Books, even hardcovers, remain a tremendous entertainment value. For 25 bucks, you can get a new DVD and spend two hours max being entertained. You can also get a used video game that probably wasn't any good in the first place (because the good ones command over 40 bucks used) but might give you a few hours of entertainment. Or you can buy a brand spankin' new hardcover book. Or two paperbacks! Possibly even 3 if you play your cards right, sale-wise.
And a book is a nice, thoughtful gift--even if the recipient doesn't like, or even never opens it, it shows that you were really thinking about them and who they are and what they might like.
Here's the only rule. When you give a book as a gift, you must never, never ask about it. If it gets read and enjoyed, you'll hear about it. If you hassle people about whether they're reading, your "gift" becomes burdensome, and fewer people will want to give or receive books as gifts. So hand over the book and then shut up.
Apart from my own oevre, which I of course recommend strongly, here are some books I think would make lovely gifts:
YA Novels: Someone, I can't remember who, described YA novels as "novels without all the bullshit." They tend to be quick, easy, entertaining reads, and many deal with interesting and deep issues without boring the hell out of you. Give these to teens or adults you love:
Charles deLint, The Blue Girl. It's hard to be the new girl in school. Especially when contact with semi-malevolent fairies turns you blue from head to toe and ghosts develop stalker-ish crushes on you.

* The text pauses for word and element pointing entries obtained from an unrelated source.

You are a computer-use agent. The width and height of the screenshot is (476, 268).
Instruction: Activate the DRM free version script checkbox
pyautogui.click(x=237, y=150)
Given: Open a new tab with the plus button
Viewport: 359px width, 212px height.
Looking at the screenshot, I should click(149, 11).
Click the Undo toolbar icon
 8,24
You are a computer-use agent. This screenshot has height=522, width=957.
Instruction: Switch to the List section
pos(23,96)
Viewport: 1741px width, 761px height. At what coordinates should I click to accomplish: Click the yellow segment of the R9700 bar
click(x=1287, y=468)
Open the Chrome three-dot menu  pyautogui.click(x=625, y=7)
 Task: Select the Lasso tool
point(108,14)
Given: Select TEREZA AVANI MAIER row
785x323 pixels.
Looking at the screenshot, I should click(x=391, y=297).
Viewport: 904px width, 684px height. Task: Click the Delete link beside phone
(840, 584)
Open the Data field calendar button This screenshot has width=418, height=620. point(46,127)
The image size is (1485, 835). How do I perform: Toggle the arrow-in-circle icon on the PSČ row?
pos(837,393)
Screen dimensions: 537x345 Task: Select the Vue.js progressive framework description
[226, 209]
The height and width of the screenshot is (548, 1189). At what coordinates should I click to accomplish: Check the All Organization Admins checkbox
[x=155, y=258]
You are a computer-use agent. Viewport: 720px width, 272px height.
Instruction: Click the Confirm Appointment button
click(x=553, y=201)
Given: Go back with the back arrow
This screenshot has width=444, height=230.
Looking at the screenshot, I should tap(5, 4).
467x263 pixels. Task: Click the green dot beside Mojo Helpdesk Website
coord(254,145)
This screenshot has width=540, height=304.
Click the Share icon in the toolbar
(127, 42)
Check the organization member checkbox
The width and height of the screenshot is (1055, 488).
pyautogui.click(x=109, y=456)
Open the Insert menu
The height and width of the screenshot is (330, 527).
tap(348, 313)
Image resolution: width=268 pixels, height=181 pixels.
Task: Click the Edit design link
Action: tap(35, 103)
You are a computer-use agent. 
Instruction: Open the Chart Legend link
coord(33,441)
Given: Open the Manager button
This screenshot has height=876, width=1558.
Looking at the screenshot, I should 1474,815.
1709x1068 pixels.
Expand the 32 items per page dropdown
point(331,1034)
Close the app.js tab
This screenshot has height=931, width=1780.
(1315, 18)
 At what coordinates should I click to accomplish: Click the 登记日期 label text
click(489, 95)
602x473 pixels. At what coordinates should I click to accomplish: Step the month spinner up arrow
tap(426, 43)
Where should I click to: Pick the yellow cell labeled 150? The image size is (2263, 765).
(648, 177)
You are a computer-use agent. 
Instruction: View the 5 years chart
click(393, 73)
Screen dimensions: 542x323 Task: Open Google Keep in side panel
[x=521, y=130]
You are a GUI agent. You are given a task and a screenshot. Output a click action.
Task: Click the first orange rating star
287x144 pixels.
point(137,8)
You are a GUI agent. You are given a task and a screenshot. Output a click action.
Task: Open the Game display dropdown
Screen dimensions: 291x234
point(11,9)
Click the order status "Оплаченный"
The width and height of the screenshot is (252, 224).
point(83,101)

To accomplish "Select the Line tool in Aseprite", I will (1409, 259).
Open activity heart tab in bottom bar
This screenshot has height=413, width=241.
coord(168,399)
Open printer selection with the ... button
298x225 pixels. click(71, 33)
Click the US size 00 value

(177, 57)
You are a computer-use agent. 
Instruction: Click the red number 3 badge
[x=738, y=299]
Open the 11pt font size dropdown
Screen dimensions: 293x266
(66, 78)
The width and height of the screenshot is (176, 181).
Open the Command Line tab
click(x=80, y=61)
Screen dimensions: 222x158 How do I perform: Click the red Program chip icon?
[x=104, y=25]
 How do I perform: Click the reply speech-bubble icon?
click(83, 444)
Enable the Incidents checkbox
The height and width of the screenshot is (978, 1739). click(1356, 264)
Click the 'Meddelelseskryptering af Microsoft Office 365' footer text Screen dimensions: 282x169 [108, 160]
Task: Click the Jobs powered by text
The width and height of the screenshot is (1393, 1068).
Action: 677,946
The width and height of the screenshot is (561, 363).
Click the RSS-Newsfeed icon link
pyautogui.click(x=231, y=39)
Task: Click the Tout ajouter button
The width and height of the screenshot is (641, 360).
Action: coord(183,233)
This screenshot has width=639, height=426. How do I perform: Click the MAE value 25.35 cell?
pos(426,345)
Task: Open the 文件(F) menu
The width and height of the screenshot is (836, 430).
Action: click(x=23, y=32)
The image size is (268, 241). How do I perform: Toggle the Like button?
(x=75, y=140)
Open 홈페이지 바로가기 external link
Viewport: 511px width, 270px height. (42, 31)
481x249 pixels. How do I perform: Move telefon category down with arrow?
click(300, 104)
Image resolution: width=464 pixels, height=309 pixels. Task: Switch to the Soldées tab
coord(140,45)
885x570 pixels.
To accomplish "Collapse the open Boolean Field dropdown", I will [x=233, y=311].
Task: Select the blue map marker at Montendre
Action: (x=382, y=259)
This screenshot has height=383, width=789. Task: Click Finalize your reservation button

Larry Doyle, I Love You, Beth Cooper. A really funny book about a dork's graduation night, it reads like a novelization of the funniest teen movie never made. Which it is. It started life as a movie treatment, became a novel, and is now becoming a movie again. If you like those Judd Apatow "raunchy, but with a big heart" comedies, you'll love this.
China Mieville, Un Lun Dun--Don't you hate it when you discover a parallel city below your own, and your best friend becomes the chosen one who has to save the place, but then she falls down on the job and you have to do it even though you don't fulfill the ancient prophecy? Me too!
Neil Gaiman--Graveyard Book. One of the best things I've ever read. Definitely a classic of children's literature. Give it to kids, and they'll pass it on to their own kids.
Horror/Fantasy Type of stuff. Yeah, a lot of the YA books I recommended fell into that category too. So sue me.
Charlie Huston--The Joe Pitt Casebooks, starting with Already Dead. Under most people's radar, Charlie Huston is creating the noir Harry Potter--an engrossing, fully-realized world and a story that starts small and keeps growing bigger and bigger. If you like detective stories and you prefer your vampires thirsty and brutal rather than wan and romantic, these books are for you.
Dan Simmons, The Terror--A 19th-century Artcic expedition winds up with two ships stuck in the ice. Gory complications ensue.
Liz Williams, Snake Agent. It's a fantasy! It's a horror novel! It's a police procedural! It's a buddy comedy! It's all of the above!
Non Fiction:
David Hadju, The Ten-Cent Plague-- it's about the anti-comic book hysteria of the 50's, but is pretty enlightening about how any of these "blame our real or imagined problems on a pop culture scapegoat" phenomena get started.
Tom Vanderbilt, Traffic--If you drive in the United States, you need to read this book.
Books by friends of mine that are really good even though I understand my recommendation may be kinda suspect:
Dana Reinhardt, How to Build a House--a great YA novel about a girl who volunteers to build a house in a disaster-ridden community and ends up coming to terms with how her own home has been destroyed.
Tasha Alexander, And Only To Deceive--first in a series of mysteries set in Victorian England. I enjoyed it immensely--the whole "is the dead husband really who he appeared to be?" plot was very engaging, and the main character really appeared to be a Victorian woman rather than a modern woman dropped into a Victorian setting. Great for mystery lovers, history buffs, and Anglophiles.
Lauren Groff, The Monsters of Templeton--Can you go home again, especially when you have a difficult relationship with your mom, you've screwed up your life royally, there's a mystery at the heart of your identity, and there's a monster in the lake in the middle of town? Read and find out!